_Written task_.
Reproduce the rows below verbatim, starting at the line that holds "New [409, 661]" and continuing through the last row, both ends included. Leave the pictures out of your copy.

[Rows for locating words and elements]
- - -

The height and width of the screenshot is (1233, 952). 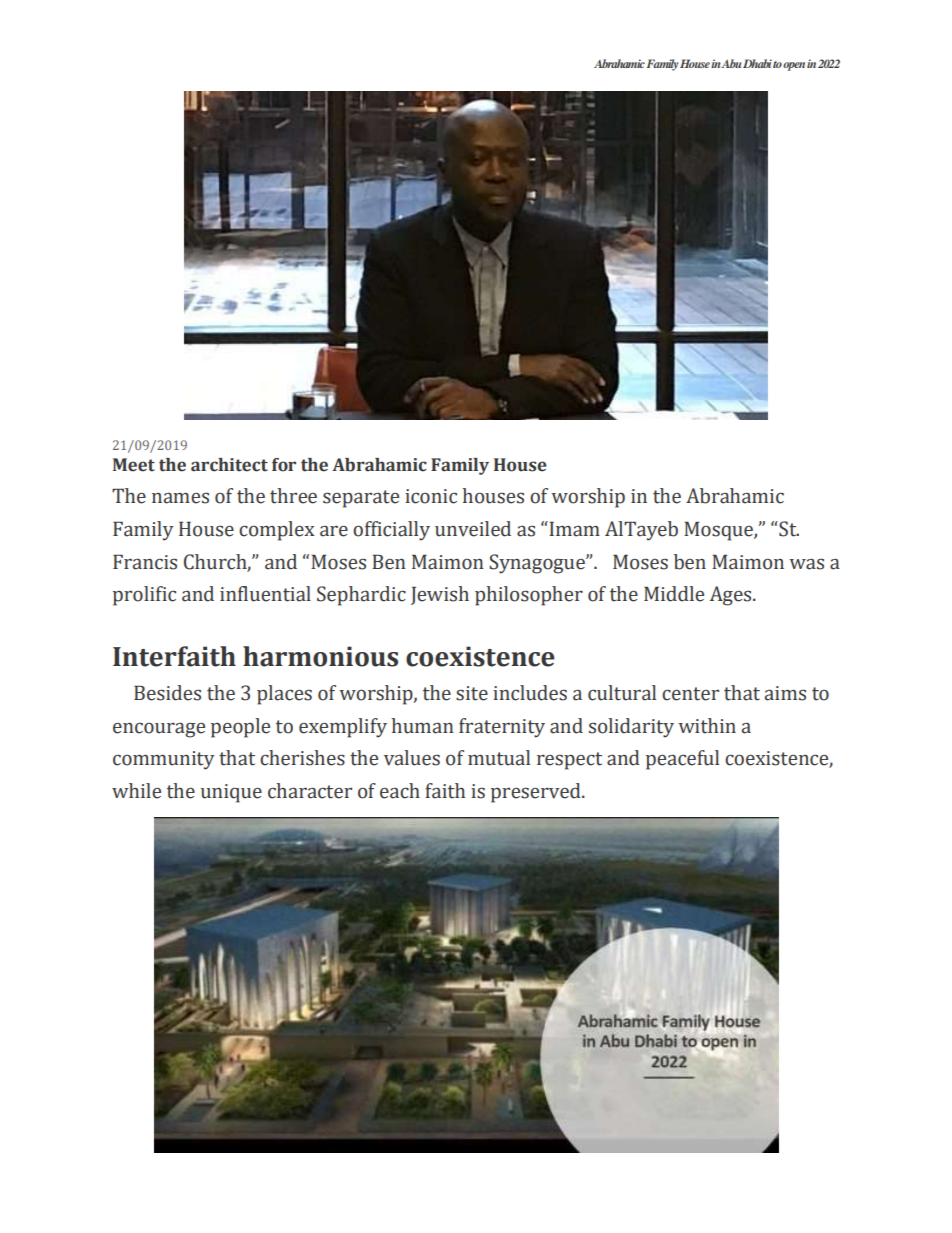 I want to click on mutual, so click(x=499, y=758).
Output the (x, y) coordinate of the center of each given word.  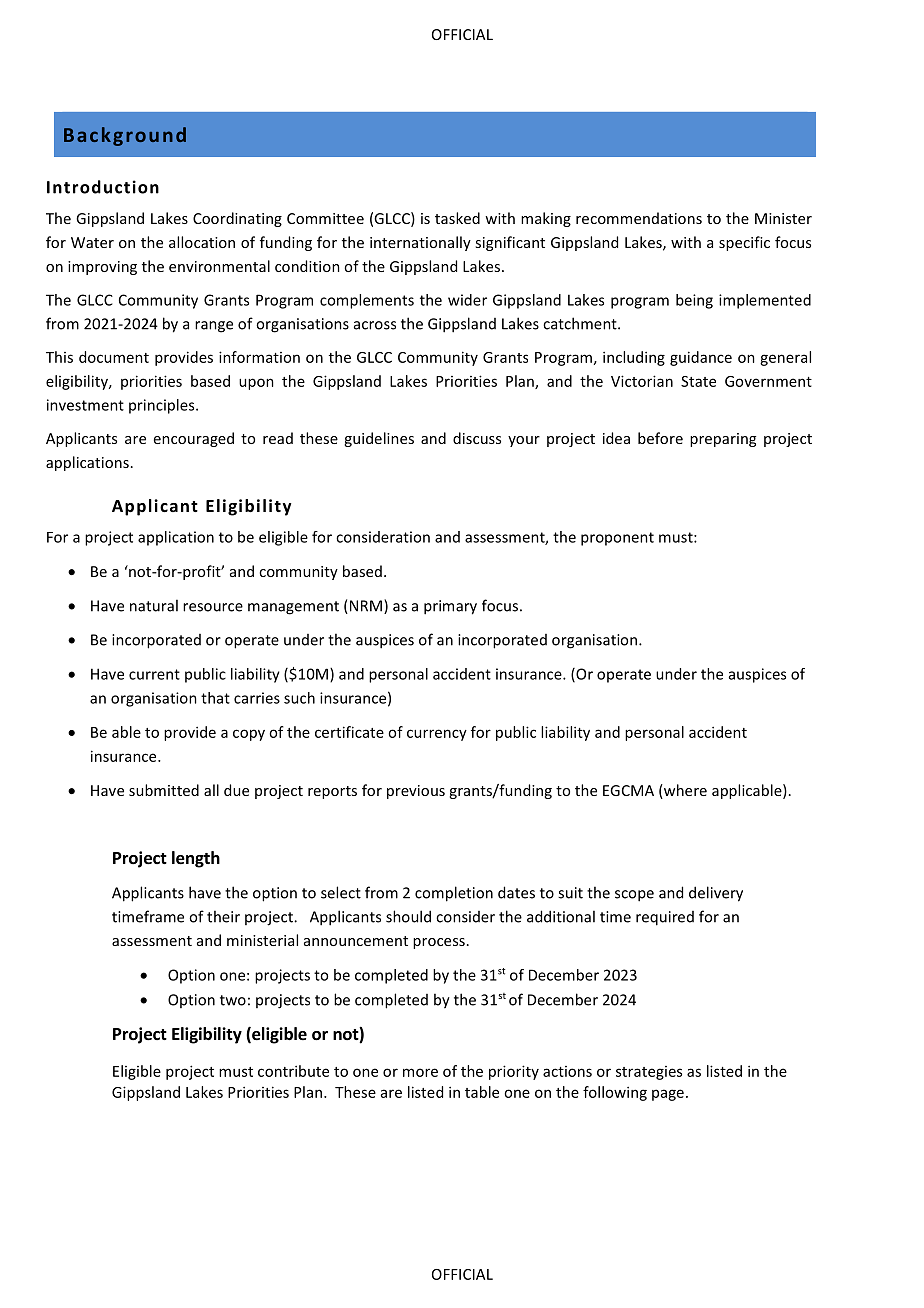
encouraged (194, 439)
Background (125, 136)
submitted (164, 790)
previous (416, 792)
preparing (723, 440)
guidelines (379, 439)
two (233, 1000)
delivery (716, 894)
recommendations (639, 218)
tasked (457, 218)
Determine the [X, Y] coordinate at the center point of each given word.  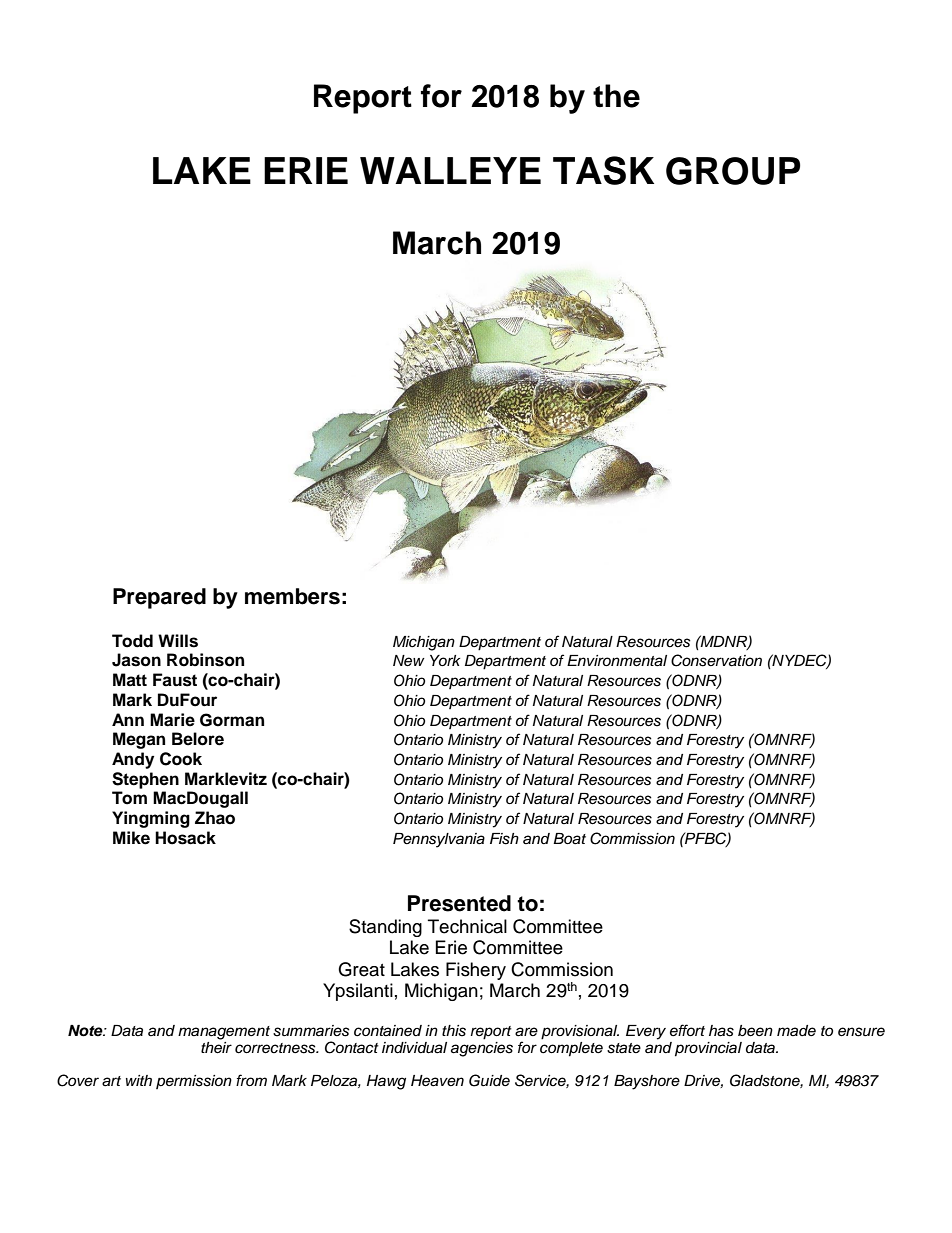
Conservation [716, 660]
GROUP [733, 171]
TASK [603, 170]
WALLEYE [450, 170]
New [409, 661]
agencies [482, 1049]
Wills [178, 641]
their [216, 1048]
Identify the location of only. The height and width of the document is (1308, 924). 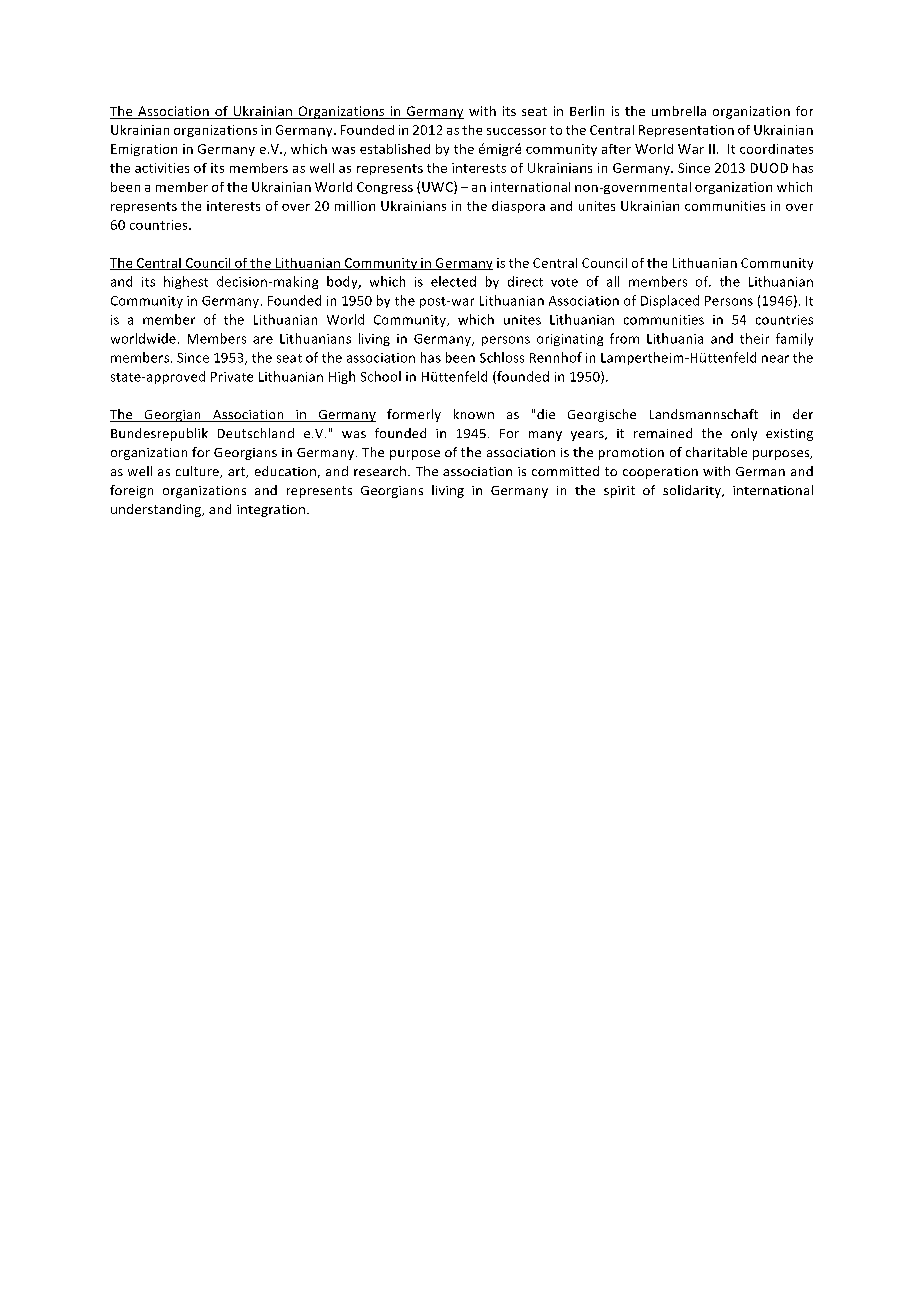
(744, 434).
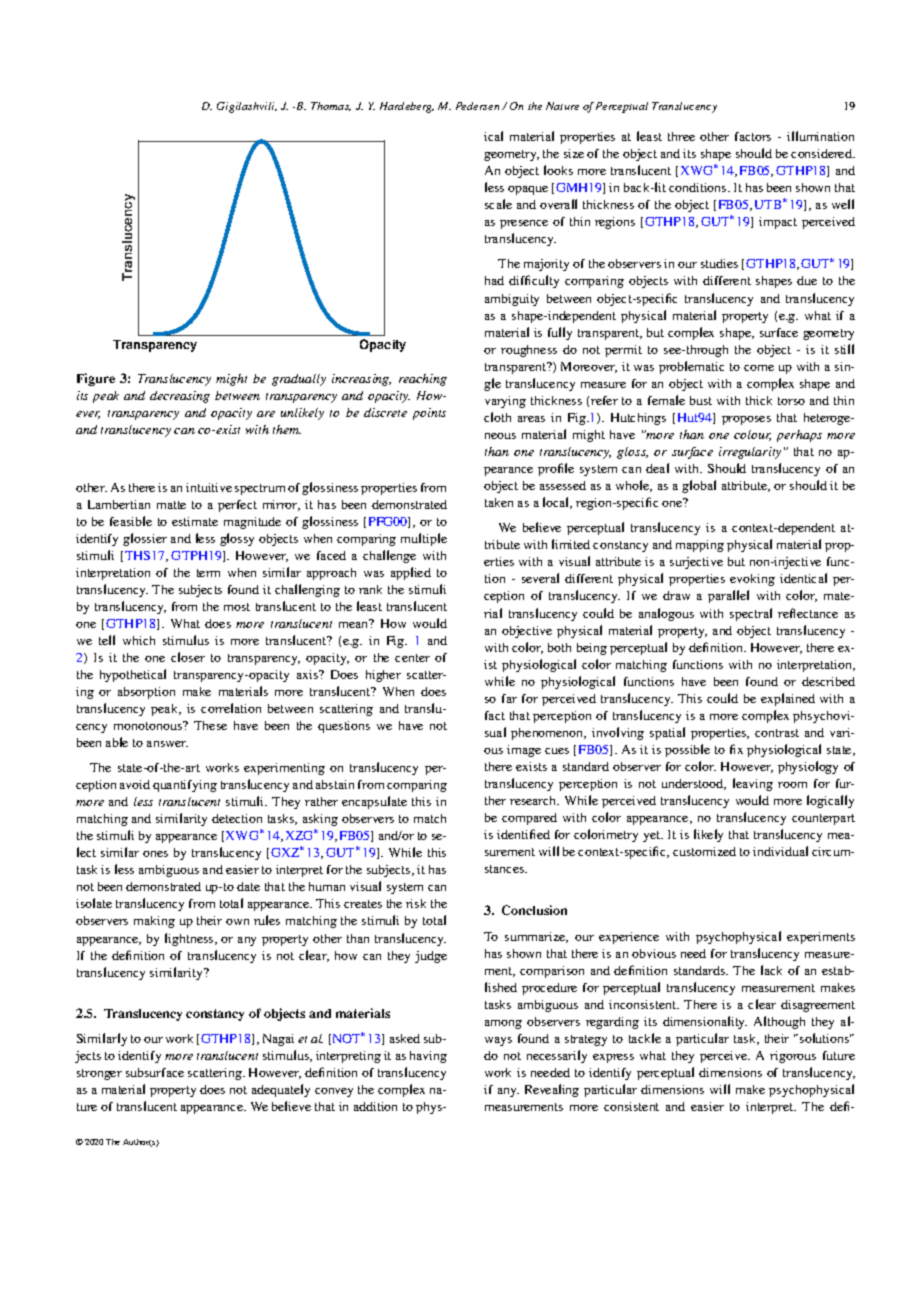 The height and width of the screenshot is (1308, 924). I want to click on individual, so click(780, 851).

- - -

_Expected answer_.
New [409, 661]
agencies [482, 1049]
Wills [178, 641]
their [216, 1048]
Identify the location of only. The height and width of the document is (1308, 924). 
(744, 434).
 The height and width of the screenshot is (1308, 924). I want to click on individual, so click(780, 851).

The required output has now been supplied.